For our part, CIEEM and many of our members and their employers, are investing a great deal of time in setting out our proposals and having meetings with MPs and government officials to make sure our voice is heard.
In these times of dramatic political change and in the face of significant on-going declines in biodiversity, what do you say to those that suggest CIEEM is too passive and that the ‘Chartership’ status restricts the ability to ‘rock the boat’ when necessary?
This is a really important point. We are a professional body, and not a campaigning organisation. However, as the leading membership body for professional ecologists and environmental managers we have a large body of evidence-based skills and experience to bring to this debate. I think we have a public duty to use that knowledge, to explain the facts and to propose the best way forward. It’s not about “rocking the boat” or criticising policy – it’s about coming up with the right solutions.
One of your stated aims as President of CIEEM is to raise standards in the industry and promote best practice – how have you been implementing this?
This is an area that’s very important to me. Some of the things we have been working on are: Principles for Net Gain (jointly with CIRIA and IEMA); Effectiveness of Bat Mitigation; and a database of best practice methodologies for survey and mitigation. I’m also championing a big project to develop standards and training for Site Ecologists (Ecological Clerks of Works) that we are developing with CITB and others. This will really help decisions taken “at the sharp end” of consultancy and will help to up-skill that important role.
What are your thoughts on Natural England’s licensing changes around European protected species?
Natural England (NE) has suffered some extremely large budget cuts in recent years and I sympathise with the way they are trying to do more with less, but I think we all agree that the current system isn’t working as well as it could. Both District Licensing and Earned Recognition approaches like the Bat Low Impact Class Licences have the potential to be effective in some instances, though both need more development. I’m really pleased that CIEEM, together with ALGE [Association of Local Government Ecologists] and BCT [Bat Conservation Trust], is working closely with NE to develop better alternatives. Ideally, we all want a licensing system that diverts the effort and spend of all parties into delivering better conservation outcomes, rather than complex systems and lots of paperwork.
What project or accomplishment do you consider to be the most significant in your career to date?
Well I was very proud to be awarded the Mammal Society medal in 2011, relating to guidance on surveying and mitigation of impacts on bats, badgers, and dormice; but I do worry that makes me one of the “grey beards” of the profession now.
Outside of CIEEM, what else are you currently involved in?
I have a couple of non-executive director roles for SMEs [small and medium-sized enterprises] which I really enjoy, I do some strategy consulting, and if I ever get any spare time I’m working on a book.

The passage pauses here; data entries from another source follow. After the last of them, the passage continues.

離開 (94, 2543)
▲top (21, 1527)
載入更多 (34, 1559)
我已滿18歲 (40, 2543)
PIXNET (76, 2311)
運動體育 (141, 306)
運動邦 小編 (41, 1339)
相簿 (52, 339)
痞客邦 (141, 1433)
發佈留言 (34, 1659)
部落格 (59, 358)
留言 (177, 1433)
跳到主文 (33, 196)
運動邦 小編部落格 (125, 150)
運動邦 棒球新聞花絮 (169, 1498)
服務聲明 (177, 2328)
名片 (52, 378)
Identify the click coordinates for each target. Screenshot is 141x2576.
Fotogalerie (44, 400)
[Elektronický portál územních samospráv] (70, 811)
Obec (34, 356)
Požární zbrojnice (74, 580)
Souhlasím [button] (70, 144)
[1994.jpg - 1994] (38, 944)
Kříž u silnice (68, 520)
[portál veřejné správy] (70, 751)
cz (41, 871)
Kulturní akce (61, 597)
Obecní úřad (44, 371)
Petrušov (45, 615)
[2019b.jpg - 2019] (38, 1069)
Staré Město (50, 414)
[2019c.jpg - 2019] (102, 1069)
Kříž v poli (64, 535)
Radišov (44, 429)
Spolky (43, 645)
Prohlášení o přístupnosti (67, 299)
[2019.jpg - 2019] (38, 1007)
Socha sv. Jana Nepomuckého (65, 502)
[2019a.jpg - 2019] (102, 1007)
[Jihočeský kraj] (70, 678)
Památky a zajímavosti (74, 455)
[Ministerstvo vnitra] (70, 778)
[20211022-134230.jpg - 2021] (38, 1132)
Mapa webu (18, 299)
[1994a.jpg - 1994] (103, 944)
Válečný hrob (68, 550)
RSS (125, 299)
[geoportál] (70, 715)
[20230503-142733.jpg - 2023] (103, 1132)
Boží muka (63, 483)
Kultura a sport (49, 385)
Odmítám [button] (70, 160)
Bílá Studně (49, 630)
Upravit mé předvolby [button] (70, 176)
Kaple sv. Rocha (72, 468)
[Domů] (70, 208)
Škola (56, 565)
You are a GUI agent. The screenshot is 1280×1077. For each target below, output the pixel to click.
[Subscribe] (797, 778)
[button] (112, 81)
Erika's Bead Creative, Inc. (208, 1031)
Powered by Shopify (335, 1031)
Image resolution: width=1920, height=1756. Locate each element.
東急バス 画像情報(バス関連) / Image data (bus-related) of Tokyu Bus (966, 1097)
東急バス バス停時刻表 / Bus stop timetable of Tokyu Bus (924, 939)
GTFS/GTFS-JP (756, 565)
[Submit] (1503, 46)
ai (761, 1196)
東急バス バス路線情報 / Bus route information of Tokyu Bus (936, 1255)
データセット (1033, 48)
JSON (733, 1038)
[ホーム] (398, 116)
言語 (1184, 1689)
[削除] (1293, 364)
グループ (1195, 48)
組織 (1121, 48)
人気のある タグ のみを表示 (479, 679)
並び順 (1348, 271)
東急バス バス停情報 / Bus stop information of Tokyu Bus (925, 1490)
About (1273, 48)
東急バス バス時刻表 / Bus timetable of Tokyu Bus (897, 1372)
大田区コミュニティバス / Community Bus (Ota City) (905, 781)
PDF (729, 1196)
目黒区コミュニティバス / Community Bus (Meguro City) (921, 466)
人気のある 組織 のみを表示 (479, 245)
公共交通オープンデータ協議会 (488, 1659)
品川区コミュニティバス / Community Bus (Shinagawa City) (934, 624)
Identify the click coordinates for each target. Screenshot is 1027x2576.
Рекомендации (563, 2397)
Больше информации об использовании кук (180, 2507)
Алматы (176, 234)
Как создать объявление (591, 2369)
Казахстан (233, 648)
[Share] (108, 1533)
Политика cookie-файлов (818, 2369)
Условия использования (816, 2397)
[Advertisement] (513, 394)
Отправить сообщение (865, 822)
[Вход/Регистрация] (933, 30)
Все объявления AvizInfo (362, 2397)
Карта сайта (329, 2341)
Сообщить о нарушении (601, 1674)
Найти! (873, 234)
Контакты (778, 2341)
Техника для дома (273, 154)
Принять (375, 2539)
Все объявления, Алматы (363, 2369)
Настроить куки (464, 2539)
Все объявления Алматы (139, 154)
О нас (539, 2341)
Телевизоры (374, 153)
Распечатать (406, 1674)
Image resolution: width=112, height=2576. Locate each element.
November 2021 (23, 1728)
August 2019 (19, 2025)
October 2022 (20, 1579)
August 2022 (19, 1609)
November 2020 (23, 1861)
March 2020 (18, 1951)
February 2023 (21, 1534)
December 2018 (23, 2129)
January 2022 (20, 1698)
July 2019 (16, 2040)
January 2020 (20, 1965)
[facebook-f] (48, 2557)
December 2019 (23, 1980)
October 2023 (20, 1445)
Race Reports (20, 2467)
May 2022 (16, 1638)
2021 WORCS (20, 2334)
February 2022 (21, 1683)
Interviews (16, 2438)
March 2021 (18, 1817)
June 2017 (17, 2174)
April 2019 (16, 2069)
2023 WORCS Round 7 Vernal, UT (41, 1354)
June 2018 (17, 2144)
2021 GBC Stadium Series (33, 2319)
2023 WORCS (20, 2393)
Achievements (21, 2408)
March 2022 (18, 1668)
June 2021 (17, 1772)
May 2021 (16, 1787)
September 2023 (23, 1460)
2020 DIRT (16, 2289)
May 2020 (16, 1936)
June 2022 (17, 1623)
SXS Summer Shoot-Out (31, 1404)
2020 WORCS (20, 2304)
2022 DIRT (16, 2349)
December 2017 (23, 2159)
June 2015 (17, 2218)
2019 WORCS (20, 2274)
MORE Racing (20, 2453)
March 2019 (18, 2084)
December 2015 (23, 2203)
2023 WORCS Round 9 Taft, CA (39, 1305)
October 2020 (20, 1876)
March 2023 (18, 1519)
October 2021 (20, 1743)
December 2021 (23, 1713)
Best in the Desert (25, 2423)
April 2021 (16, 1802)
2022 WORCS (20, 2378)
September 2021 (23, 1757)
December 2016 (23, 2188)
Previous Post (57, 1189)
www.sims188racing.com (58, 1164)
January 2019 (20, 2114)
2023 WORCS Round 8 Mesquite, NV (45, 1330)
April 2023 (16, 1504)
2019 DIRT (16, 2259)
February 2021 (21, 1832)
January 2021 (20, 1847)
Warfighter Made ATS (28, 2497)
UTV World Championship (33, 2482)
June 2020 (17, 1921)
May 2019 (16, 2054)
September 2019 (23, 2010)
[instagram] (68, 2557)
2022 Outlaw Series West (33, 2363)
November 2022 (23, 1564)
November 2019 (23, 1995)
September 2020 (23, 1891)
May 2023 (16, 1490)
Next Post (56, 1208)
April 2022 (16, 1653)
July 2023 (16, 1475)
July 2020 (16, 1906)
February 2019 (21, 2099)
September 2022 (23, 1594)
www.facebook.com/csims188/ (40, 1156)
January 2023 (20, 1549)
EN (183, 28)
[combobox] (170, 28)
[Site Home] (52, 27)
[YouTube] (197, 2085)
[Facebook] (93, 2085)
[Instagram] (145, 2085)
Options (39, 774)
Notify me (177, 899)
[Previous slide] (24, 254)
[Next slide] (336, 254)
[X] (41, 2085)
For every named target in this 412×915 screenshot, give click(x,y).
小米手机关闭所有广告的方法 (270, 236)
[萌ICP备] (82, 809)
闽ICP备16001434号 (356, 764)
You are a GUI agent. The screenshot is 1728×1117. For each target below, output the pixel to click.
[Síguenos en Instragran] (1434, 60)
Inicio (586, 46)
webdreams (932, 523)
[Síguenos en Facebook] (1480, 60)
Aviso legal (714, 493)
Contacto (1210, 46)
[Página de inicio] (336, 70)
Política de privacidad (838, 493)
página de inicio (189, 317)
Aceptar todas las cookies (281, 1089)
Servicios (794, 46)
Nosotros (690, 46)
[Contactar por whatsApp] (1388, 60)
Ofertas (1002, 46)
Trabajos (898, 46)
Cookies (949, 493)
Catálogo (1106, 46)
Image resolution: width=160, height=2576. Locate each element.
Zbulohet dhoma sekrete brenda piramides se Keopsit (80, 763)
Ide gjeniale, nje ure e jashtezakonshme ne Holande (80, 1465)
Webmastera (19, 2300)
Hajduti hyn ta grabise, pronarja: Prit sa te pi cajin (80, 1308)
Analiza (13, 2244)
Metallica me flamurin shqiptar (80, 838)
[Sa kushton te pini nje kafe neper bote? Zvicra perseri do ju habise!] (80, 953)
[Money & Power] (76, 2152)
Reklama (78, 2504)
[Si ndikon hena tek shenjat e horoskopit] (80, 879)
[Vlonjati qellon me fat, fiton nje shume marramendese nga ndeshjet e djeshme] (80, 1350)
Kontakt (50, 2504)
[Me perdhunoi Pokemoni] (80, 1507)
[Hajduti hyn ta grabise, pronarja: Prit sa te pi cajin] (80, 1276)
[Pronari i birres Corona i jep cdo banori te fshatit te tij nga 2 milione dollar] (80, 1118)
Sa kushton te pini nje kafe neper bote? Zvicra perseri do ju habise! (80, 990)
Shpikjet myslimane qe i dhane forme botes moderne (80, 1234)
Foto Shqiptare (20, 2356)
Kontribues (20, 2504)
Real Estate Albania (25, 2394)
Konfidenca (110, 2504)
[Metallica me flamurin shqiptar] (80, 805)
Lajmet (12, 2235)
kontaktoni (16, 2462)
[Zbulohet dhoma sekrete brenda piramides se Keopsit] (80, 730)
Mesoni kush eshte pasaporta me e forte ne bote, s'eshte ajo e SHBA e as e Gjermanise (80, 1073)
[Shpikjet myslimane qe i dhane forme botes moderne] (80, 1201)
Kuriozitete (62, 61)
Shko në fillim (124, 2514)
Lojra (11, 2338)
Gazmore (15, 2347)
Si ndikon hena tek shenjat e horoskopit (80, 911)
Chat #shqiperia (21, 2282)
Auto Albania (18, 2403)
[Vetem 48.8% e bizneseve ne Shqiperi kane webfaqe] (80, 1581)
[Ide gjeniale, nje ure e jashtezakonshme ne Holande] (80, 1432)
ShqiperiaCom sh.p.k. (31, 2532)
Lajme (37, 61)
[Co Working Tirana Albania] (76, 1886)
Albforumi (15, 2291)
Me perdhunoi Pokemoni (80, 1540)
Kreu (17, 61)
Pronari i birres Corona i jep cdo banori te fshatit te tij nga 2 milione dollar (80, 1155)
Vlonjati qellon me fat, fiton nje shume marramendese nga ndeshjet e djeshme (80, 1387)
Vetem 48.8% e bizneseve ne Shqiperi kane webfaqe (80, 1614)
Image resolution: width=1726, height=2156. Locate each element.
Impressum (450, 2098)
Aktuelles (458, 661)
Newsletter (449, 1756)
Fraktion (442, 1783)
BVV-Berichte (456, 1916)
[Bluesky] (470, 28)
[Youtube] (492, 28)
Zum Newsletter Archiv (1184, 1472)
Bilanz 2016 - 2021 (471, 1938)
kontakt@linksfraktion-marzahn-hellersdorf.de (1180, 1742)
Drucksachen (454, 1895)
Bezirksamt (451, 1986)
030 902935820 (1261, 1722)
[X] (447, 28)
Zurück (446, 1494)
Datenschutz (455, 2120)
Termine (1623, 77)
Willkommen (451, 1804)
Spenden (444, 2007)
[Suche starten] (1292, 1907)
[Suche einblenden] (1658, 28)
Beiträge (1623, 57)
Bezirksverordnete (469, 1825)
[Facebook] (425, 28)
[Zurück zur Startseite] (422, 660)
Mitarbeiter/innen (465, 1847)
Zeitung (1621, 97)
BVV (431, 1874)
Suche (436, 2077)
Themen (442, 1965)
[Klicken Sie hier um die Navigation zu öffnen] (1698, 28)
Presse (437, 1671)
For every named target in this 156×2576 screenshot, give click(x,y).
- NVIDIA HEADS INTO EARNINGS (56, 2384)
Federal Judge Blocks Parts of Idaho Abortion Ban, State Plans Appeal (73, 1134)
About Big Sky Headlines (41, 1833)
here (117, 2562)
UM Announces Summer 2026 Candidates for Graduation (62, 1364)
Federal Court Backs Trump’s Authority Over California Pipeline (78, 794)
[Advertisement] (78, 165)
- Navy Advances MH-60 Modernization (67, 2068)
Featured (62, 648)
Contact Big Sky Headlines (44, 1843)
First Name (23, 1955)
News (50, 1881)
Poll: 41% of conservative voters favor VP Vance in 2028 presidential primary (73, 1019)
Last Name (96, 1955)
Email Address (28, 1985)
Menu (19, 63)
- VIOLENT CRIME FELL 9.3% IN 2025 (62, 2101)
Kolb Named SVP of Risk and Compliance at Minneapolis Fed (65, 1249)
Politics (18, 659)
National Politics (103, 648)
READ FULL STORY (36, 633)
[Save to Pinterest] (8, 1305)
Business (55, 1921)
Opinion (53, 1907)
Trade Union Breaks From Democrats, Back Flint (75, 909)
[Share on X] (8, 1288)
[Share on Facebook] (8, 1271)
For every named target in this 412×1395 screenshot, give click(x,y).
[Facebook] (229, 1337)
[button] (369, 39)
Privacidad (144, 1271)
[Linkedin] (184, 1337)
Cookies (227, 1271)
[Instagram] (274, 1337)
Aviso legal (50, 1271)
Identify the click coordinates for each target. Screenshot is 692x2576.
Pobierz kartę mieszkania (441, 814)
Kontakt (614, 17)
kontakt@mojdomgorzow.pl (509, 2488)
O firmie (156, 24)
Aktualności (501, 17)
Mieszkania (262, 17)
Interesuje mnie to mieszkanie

Further Information: Stephanie Wray has worked as an environmental consultant in the UK construction industry for over 20 years as an ecologist, EIA practitioner and sustainability consultant. She co-founded the leading ecological consultancy, Cresswell Associates, managing the firm for 10 years until negotiating its sale to the Hyder Consulting Group. Stephanie then joined the Hyder board and ran their successful environment division, leaving in 2010 to take up a contract with National Grid advising on the consenting of major capital projects. During this time, she completed an MBA at the University of Bath and developed diverse research interests in lean construction, organisational culture, change management, and strategy. Since then Stephanie has held partnerships at ERM and PBA, and joined the board of Biocensus as non-executive chairman in 2011. She became President of CIEEM in 2015.